Exercise material:
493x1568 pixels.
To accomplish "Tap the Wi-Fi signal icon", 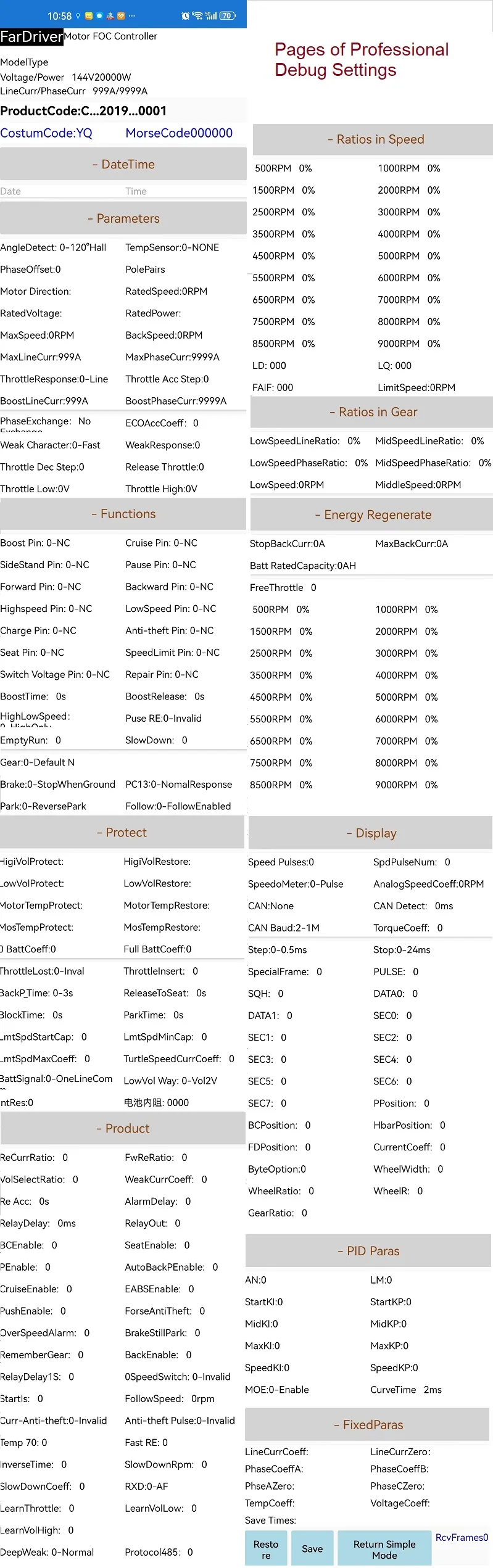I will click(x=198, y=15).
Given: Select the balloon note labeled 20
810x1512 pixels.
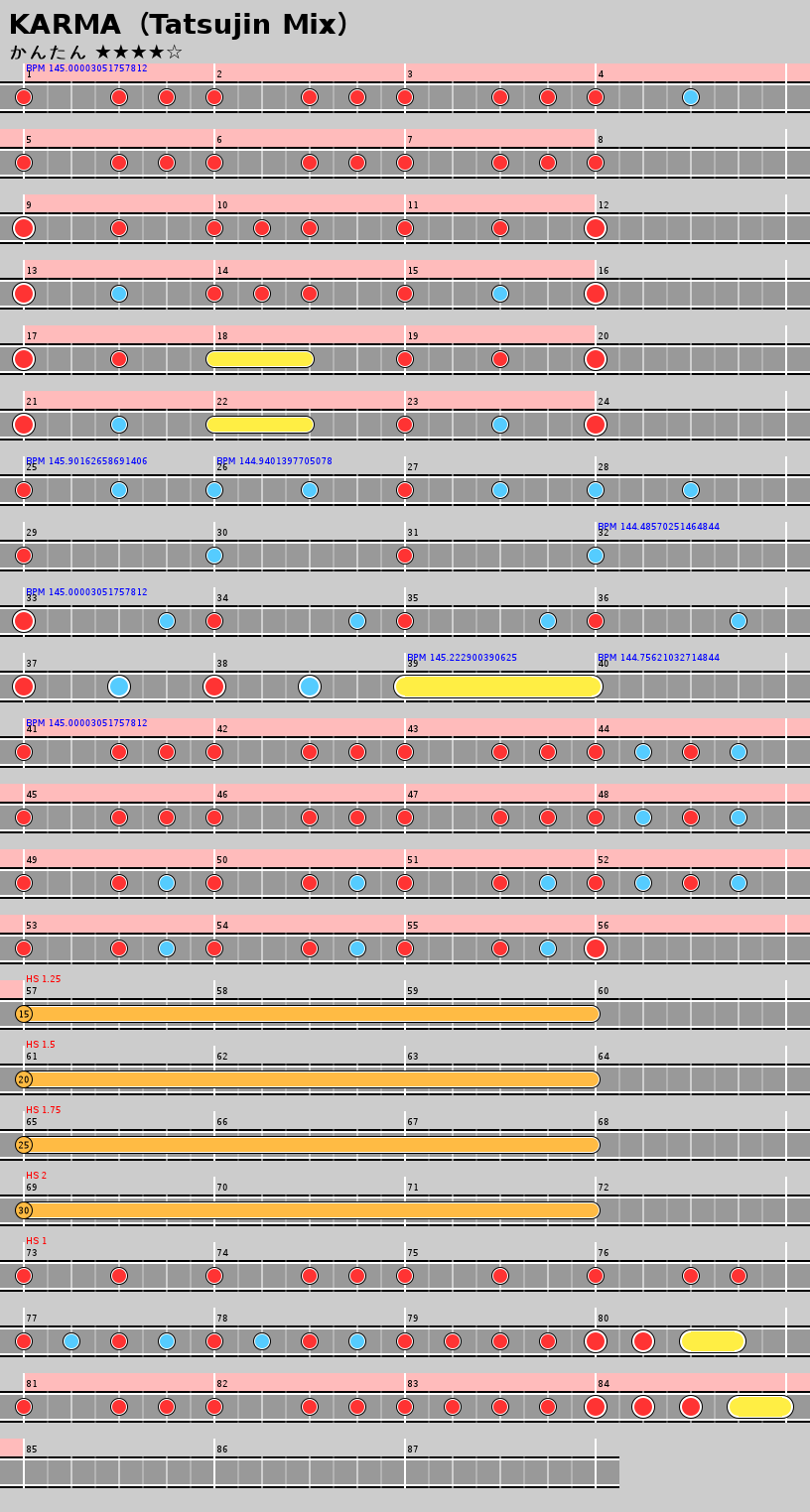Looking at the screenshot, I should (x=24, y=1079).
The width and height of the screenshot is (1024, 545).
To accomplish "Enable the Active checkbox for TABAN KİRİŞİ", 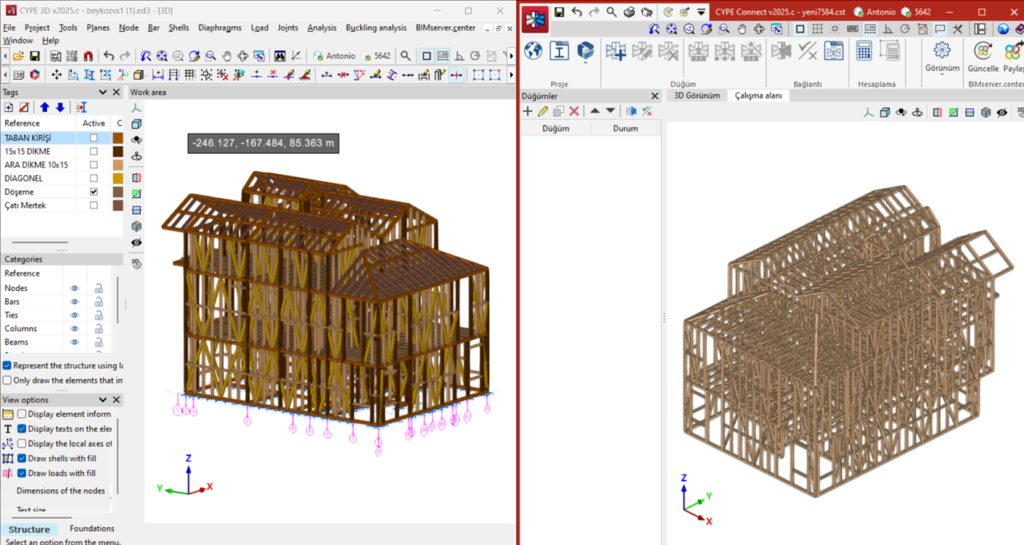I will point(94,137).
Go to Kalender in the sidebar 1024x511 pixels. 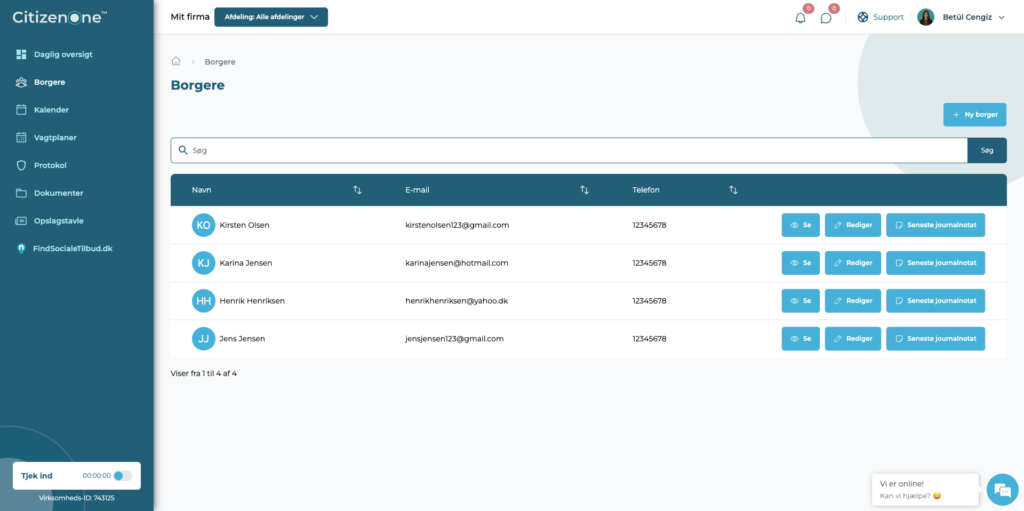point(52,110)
==
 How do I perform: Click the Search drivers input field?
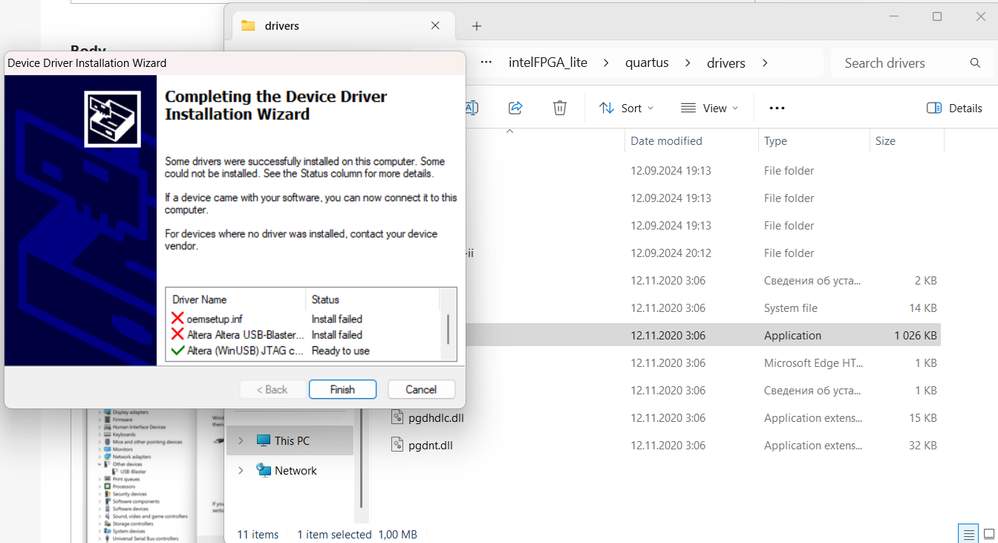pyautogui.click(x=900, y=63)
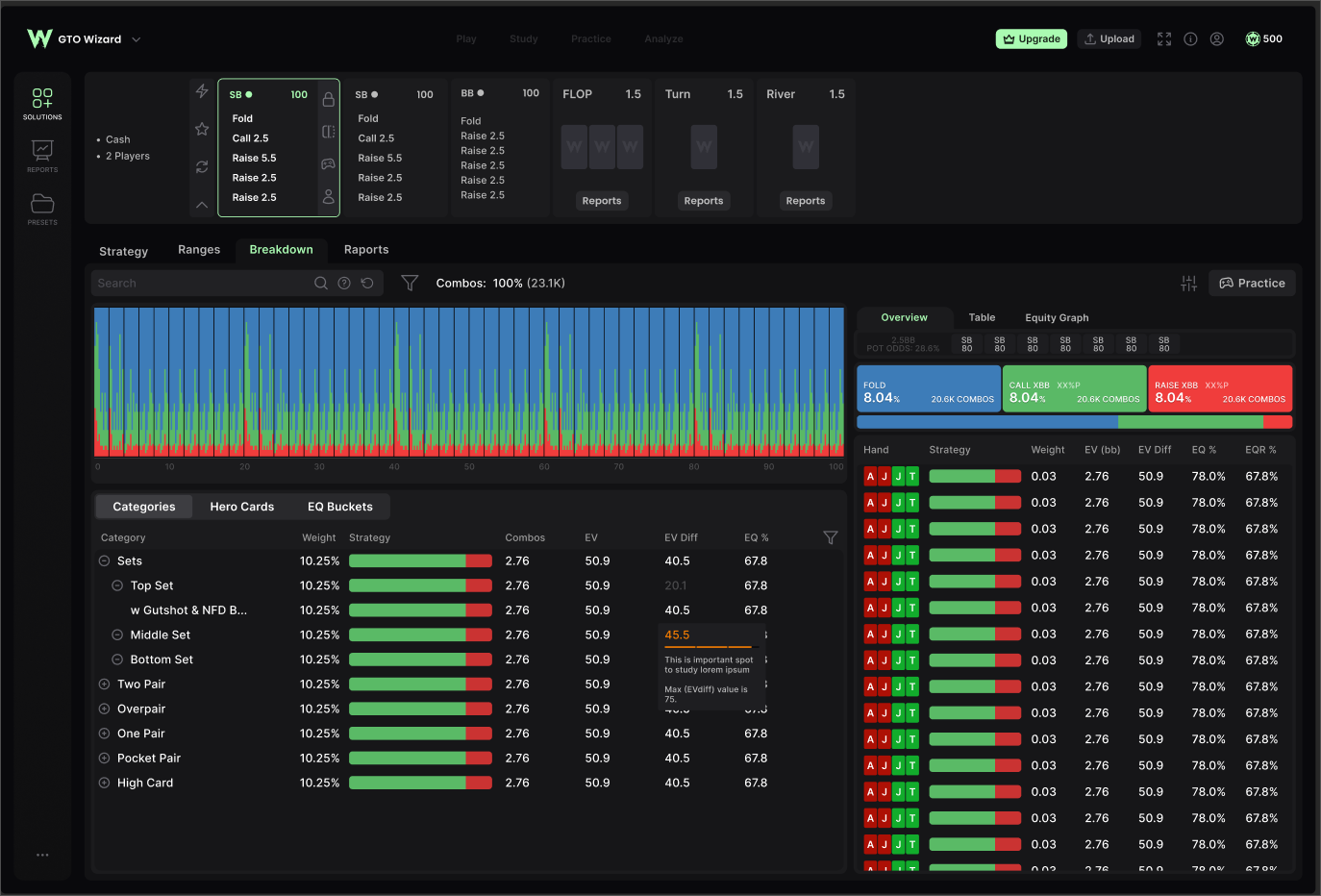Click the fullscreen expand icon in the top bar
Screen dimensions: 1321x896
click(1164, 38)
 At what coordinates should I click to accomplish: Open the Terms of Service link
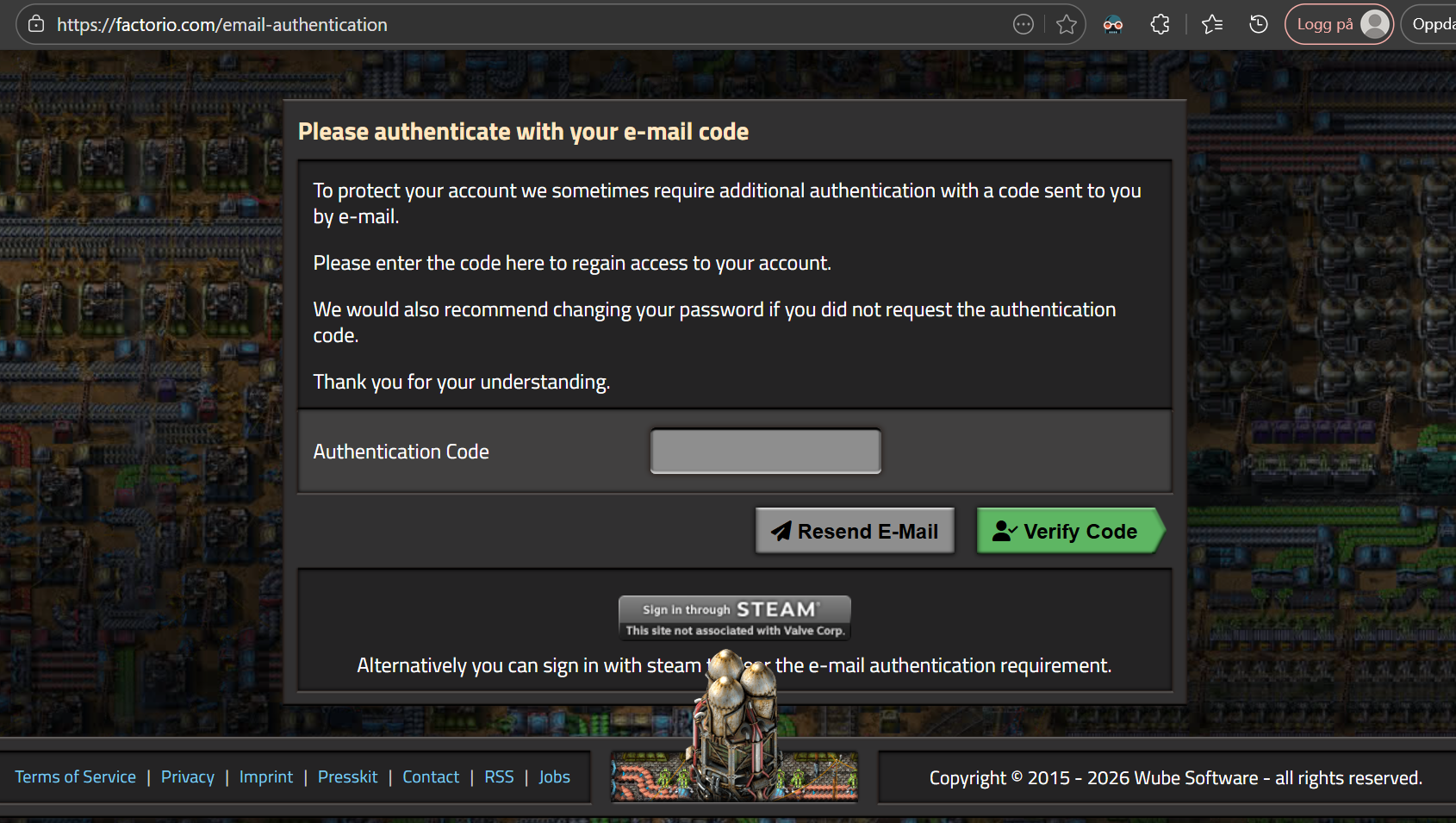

What needs to be done: Reproduce the lines above beginning at the line that contains "How do I perform: Click" and ending at the line that contains "At what coordinates". No pictures.

Answer space:
 How do I perform: Click the Search drivers input field?
pyautogui.click(x=900, y=63)
Click the fullscreen expand icon in the top bar
Screen dimensions: 1321x896
click(1164, 38)
 At what coordinates should I click to accomplish: Open the Terms of Service link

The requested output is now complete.